Time, expectation, and (mis)recognition are, then, not only themes in The Return but are also part of the material out of which it – or the viewer’s experience of it – is constructed. What might a typical Twin Peaks fan, if there is such a thing, have written, if asked to provide a list of what they wanted to see in a new season of the show? It can feel as if The Return is a response to such a list in the faithful-to-the-letter-but-not-the-spirit style one sometimes encounters with regard to prophecies or magic wishes in fairy tales or myths. (The Return alludes to both, with its references to ‘the story of the little girl who lives down the lane’ and the Arthurian street names of the development where Dougie and his wife Janey-E [Naomi Watts] live.) Say, for example, that one such fan had been rash enough to wish for “a great deal of Kyle MacLachlan” in season three. They would be unable to complain that their wish hadn’t been fulfilled, but they would also never have dreamt that, throughout his indeed ample screen time, MacLachlan would only very briefly appear as the Agent Cooper our putative fan knew and loved. The contrast between the solid familiarity of the name Twin Peaks and the confusing abundance of labels for the 2017 season (it was variously referred to as The Return, Season Three, or – in the rather unlovely subtitle of the DVD and Blu-ray edition – “a limited event series”) appropriately reflects the debate played out on fan message boards about whether this really was Twin Peaks.

But what exactly would it take to count as such? Andreas Halskov has usefully discussed The Return in terms of a combination of familiarity and defamiliarization (Halskov 2017). One could, I would argue, almost read the season as a parody of the notion that it is even possible to define the nature of a thing by isolating and enumerating its elements, recalling Lynch’s early explorations of the relation between part and whole in his “Lynch-kits” made of dissected animals (see the discussion in Chion 1995: 181–3).
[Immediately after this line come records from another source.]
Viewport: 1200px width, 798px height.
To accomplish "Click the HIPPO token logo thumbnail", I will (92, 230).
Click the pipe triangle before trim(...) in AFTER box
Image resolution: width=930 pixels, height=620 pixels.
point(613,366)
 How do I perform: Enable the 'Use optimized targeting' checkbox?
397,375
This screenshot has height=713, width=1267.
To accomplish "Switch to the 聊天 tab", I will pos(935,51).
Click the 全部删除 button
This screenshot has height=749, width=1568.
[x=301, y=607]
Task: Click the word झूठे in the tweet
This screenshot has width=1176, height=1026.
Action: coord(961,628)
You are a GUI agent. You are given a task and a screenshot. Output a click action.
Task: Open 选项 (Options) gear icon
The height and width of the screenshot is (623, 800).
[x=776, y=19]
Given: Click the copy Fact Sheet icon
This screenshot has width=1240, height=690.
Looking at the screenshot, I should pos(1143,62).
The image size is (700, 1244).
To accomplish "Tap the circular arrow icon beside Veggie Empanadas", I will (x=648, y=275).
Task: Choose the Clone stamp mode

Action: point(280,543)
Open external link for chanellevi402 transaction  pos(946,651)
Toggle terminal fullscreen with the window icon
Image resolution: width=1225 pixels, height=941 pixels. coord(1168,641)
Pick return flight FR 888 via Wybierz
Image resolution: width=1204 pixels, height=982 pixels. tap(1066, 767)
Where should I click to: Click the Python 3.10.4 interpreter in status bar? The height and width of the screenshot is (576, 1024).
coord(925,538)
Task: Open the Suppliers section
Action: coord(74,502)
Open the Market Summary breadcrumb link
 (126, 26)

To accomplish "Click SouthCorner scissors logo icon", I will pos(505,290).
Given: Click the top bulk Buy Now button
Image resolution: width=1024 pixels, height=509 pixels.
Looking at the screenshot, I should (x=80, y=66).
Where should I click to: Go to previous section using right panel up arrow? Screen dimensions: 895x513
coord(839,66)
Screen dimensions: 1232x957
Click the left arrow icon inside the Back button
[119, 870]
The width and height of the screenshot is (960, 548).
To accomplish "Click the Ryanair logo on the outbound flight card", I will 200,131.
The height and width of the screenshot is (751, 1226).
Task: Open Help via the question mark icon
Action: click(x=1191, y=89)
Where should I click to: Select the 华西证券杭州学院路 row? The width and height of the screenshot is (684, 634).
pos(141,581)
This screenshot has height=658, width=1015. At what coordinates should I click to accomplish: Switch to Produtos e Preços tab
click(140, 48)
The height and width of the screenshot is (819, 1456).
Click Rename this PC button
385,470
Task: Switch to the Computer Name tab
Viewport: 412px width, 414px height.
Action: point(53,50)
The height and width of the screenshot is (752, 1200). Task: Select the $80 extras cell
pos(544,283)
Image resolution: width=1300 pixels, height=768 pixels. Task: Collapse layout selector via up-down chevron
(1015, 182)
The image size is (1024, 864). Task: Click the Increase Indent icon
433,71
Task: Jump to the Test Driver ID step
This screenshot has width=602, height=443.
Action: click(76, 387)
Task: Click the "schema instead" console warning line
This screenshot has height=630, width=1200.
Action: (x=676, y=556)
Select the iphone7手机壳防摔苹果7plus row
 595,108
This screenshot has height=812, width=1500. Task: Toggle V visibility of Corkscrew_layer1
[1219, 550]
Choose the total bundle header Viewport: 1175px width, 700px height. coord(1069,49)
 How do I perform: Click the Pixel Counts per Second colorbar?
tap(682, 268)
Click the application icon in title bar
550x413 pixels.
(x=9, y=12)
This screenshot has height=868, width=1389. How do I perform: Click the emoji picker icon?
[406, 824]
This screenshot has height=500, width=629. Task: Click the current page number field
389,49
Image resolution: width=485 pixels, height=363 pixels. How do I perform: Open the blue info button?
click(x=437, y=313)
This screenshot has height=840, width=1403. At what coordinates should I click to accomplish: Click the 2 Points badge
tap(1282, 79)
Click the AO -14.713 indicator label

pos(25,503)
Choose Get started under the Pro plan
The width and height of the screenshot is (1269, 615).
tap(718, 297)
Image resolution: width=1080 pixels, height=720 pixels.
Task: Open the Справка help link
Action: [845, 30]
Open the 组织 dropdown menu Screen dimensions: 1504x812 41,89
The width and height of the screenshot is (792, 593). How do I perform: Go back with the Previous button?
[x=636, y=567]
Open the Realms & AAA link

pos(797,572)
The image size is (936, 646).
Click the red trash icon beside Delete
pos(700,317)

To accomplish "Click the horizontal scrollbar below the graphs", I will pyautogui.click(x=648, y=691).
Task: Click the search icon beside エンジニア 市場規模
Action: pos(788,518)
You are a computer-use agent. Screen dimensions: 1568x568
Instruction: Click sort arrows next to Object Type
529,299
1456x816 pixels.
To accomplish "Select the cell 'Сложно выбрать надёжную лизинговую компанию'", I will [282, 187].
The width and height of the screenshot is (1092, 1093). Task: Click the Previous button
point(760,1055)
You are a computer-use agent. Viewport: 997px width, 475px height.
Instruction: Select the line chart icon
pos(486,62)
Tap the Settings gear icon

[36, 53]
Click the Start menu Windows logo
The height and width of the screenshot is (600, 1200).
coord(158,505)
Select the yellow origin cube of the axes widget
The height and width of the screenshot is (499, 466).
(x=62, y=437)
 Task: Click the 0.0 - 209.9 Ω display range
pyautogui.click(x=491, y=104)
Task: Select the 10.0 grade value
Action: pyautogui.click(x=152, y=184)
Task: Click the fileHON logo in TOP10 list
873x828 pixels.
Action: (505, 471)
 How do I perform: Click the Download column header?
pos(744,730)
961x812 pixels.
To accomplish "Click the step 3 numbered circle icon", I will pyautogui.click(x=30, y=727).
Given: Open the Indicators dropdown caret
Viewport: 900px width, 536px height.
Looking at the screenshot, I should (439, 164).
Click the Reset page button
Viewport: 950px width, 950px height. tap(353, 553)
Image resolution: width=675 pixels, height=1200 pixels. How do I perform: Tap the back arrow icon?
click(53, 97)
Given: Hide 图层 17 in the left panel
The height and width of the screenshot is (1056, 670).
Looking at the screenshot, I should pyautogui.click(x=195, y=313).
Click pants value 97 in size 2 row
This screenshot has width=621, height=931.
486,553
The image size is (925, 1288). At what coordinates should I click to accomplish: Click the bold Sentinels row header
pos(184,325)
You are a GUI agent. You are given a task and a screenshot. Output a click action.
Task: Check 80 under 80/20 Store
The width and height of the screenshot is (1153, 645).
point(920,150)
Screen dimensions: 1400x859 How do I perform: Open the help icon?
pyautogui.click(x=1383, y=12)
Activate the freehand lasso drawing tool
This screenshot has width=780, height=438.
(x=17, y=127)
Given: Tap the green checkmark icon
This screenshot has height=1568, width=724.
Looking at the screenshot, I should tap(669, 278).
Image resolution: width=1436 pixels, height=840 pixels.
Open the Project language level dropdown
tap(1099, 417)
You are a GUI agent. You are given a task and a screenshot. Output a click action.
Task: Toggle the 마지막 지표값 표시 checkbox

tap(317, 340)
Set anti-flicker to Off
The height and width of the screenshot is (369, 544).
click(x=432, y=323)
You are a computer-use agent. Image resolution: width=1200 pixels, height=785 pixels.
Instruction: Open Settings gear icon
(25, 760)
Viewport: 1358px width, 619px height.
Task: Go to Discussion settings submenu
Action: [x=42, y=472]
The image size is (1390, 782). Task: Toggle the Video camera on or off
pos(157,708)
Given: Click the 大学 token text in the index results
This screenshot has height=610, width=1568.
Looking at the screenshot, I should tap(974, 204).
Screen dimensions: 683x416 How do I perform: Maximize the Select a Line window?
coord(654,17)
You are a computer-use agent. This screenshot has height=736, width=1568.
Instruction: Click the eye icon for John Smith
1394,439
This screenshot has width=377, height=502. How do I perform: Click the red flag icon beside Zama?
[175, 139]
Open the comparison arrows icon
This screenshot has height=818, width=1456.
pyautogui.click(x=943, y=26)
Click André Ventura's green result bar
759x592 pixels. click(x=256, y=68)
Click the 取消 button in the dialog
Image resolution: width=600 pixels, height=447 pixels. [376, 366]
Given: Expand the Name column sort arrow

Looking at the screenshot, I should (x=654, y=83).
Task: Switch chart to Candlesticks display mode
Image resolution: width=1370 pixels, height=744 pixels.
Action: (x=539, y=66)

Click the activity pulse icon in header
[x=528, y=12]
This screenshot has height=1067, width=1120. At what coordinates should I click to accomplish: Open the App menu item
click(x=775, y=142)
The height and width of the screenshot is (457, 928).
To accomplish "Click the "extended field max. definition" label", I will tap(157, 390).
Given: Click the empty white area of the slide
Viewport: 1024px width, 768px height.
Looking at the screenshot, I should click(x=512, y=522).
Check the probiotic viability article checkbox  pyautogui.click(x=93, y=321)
What makes Twin Peaks so great, beside extensive screen time for MacLachlan? Elements of soap opera, bizarre and mysterious scenes, daft comedy? It would be hard for even the most disappointed long-term fan to deny that all of these are present in The Return. I agree, incidentally, with Julie Grossman and Will Scheibel when they write that, although Twin Peaks ‘intensifies the juxtaposition of tones and conventions achieved through its generic heterogeneity, alternating between sadness and humor or humor and horror’, it is best understood ‘less as an example of postmodern media… than as a self-conscious extension of film and television’s standard business of genre mixing, illustrating just how flexible and porous genres can be’ (Grossman and Scheibel 2020: xxiii). We might say that the range of ingredients and the nature of their combination is relatively consistent between the original Peaks and The Return, but the manner of their combination is not.

Thomas Britt has pointed out that The Return includes a scene that explicitly plays with the paradoxes involved in trying to decide from the evidence of what is “here” whether something is “missing”:

In Part 3, ‘Call for Help,’ Deputy Andy Brennan (Harry Goaz), Lucy Brennan (Kimmy Robertson), and Hawk [Michael Horse] begin to examine evidence related to Cooper and share an extended (comic) variation on the concept of ‘that which is and is not,’ centered on the language of the difference between some piece of evidence that is ‘here’ versus ‘missing.’ As their conversation goes on and on, it becomes clear that a number of difficult propositions are involved in trying to distinguish what is ‘here’ from what is ‘missing.’ These include Hawk’s question, ‘if it’s not here, then how do you know it’s missing?’ and Lucy’s answer (another question) ‘but if it is here, then it isn’t missing?’

(Britt 2019: 112)

If something we loved in the old Twin Peaks is absent from The Return, how would we know it was missing (rather than, say, simply absent)? But by the same token how can it be that something seems to be missing even when all the necessary components – soap opera, bizarre and mysterious scenes, daft comedy, to reprise the list I suggested above – are present? The Return can often feel somehow present but not correct.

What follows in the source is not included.